In this study, we evaluated the effect of an analogue of l-carnitine on parameters involved with Metabolic Syndrome in obese Zucker rats. Twenty-four rats were treated for 5 weeks with l-carnitine (300 mg/kg) and its analogue at two concentrations (100 and 250 mg/kg) to assess their impact on glucose, triglycerides and cholesterol in liver and blood samples, as well as the amount of liver glycogen. Liver slices were also analysed. The analogue reduced the levels of glucose, triglycerides and cholesterol in liver and the level of triglycerides in serum. At 100 mg/kg, the analogue proved more effective than l-carnitine in improving the biochemical alterations present in liver. The amount of liver glycogen content was higher in obese animals treated with both l-carnitine and the analogue. No changes on insulin and leptin were observed in animals treated. l-carnitine and its analogue reduced the microvesicular fatty infiltration in liver. This study demonstrated that the analogue tested is more potent and efficient than l-carnitine and improves the pharmacological profile of l-carnitine.

Efficacy and safety of two analogs of L-carnitine on rats made insulin resistant by a high-fructose diet.

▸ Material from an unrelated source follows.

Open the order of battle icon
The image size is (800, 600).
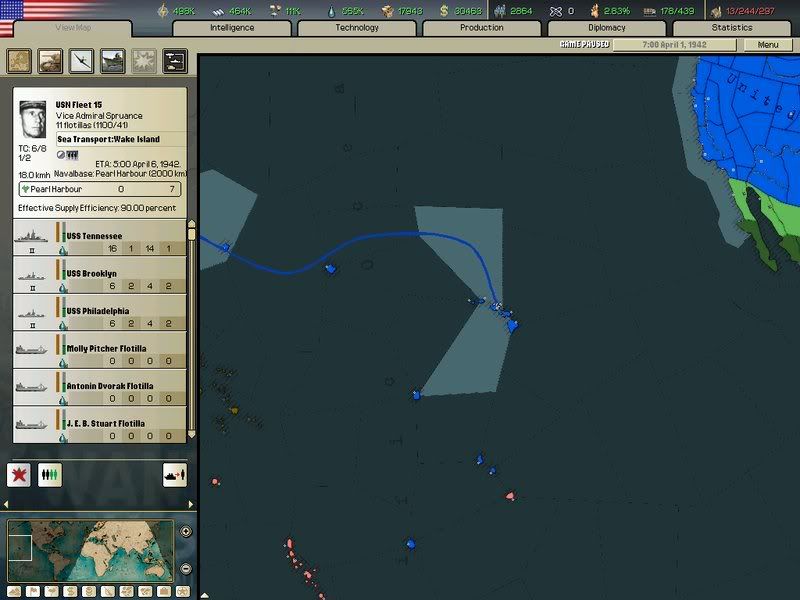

AIM: To evaluate the efficacy and safety of 2 analogs of L-carnitine on rats made insulin resistant by a high-fructose diet. METHODS: Using rats made insulin resistant by a high-fructose diet, we investigated the impact of 2 analogs of L-carnitine (25 mg/kg) and L-carnitine (250 mg/kg) on glucose, triglycerides and cholesterol blood levels, and liver glycogen. We also evaluated the safety of both analogs by the assessment of some biochemical and hematological parameters, a histological analysis and a study of embryotoxicity. RESULTS: Both analogs reduced the levels of triglycerides in the liver and plasma, but only analog 2 reduced the cholesterol levels in insulin-resistant rats. No changes were observed in glycogen content. Safety evaluations revealed alterations in blood lymphocytes and embryotoxicity data. CONCLUSION: This study demonstrated that the 2 analogs maintain the pharmacological properties of L-carnitine but have a different efficacy, potency and toxicity.

Highly diastereoselective synthesis of anti-gamma-N-benzylamino-beta-hydroxyphosphonates.

The reduction of gamma-N-benzylamino-beta-ketophosphonates derived from readily available amino acids can be carried out stereoselectively with Zn(BH(4))(2) at -78 degrees C to produce the anti-gamma-amino-beta-hydroxyphosphonates.